# Flashpioint 320M



## matt62485 (May 14, 2012)

Saw a thread where Derrell recommended these and was wondering what all I'd need to get a basic setup with 2 of these for my D7000.  We are having a newborn in August and I'd like to have a setup and take some pix of the wife before she comes!  I saw a kit on adorama, but not sure what all is neccessary.  I'm bout to go nose deep in lighting research tonight but wanna order these asap if I can get pointed in the right direction.  I'm sure I need some sort of softbox/umbrella and stand with them, and a way to fire them?


----------



## cgipson1 (May 14, 2012)

Typically you will need a stand for each monolight you buy. They have built-in stand / umbrella adapters, so you won't need those. You will also need a modifier of some sort for each light... anything from umbrellas or brollys, to softboxes. Just remember that the larger the modifier, the softer the light (usually). I wouldn't recommend anything less than a 44" to 46"... and a brolly will probably do better for you than straight umbrellas... and be cheaper than good softboxes (to start out with).

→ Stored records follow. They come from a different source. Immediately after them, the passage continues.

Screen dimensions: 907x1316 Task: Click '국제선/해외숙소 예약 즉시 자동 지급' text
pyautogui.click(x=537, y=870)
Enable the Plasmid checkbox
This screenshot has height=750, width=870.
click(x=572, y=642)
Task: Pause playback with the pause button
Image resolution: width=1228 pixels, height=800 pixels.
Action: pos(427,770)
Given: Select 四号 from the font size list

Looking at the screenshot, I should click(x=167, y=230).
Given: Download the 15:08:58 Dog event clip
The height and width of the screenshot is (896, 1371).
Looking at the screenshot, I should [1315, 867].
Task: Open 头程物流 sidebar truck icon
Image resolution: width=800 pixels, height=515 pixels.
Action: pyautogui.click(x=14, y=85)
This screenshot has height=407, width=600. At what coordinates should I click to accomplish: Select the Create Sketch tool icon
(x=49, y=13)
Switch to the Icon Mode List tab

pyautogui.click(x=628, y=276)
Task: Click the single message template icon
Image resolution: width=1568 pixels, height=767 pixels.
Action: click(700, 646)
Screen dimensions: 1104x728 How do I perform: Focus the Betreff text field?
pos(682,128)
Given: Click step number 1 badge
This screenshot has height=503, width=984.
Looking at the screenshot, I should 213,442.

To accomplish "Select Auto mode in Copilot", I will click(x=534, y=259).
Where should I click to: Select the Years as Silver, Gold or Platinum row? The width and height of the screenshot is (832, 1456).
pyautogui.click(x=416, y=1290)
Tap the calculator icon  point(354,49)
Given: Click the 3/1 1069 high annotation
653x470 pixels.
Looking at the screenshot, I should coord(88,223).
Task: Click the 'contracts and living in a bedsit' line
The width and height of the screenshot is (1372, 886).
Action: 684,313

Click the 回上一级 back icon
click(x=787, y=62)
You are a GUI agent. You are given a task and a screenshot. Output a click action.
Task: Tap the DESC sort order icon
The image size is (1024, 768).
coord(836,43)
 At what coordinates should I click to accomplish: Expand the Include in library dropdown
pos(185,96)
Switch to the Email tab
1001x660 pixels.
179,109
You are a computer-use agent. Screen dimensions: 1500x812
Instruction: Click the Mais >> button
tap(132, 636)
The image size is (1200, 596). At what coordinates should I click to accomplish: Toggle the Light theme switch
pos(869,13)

The following in 46" or 60" is highly recommended... very nice light

Photek SL5000 Softlighter II, Umbrella with Diffuser SL5000 

The Flashpoint 320M's have built in optical slaves that can be fired by another flash (your pop-up, or any other flash).

Great lights for the money, btw!


----------



## Mach0 (May 14, 2012)

I have one that I like and I use with a 60 inch Octabox.


----------



## cgipson1 (May 14, 2012)

They rock, don't they?


----------



## KmH (May 14, 2012)

Here is a Flashpoint 2 light kit, w/stands and umbrellas - Flashpoint Budget Studio Monolight Flash Basic Kit with 2 160 Watt Second Flashes, Light Stands, 33" White Umbrellas & Softex Carrying Case. 

and you can get bigger umbrellas - Impact 45" Convertible Umbrella 
Impact 60" Convertible Umbrella


----------



## cgipson1 (May 14, 2012)

KmH said:


> Here is a Flashpoint 2 light kit, w/stands and umbrellas - Flashpoint Budget Studio Monolight Flash Basic Kit with 2 160 Watt Second Flashes, Light Stands, 33" White Umbrellas & Softex Carrying Case.
> 
> and you can get bigger umbrellas - Impact 45" Convertible Umbrella
> Impact 60" Convertible Umbrella




Keith,

That kit has the really cheap little budget flashes in it... not the 320's! Are you recommending that one?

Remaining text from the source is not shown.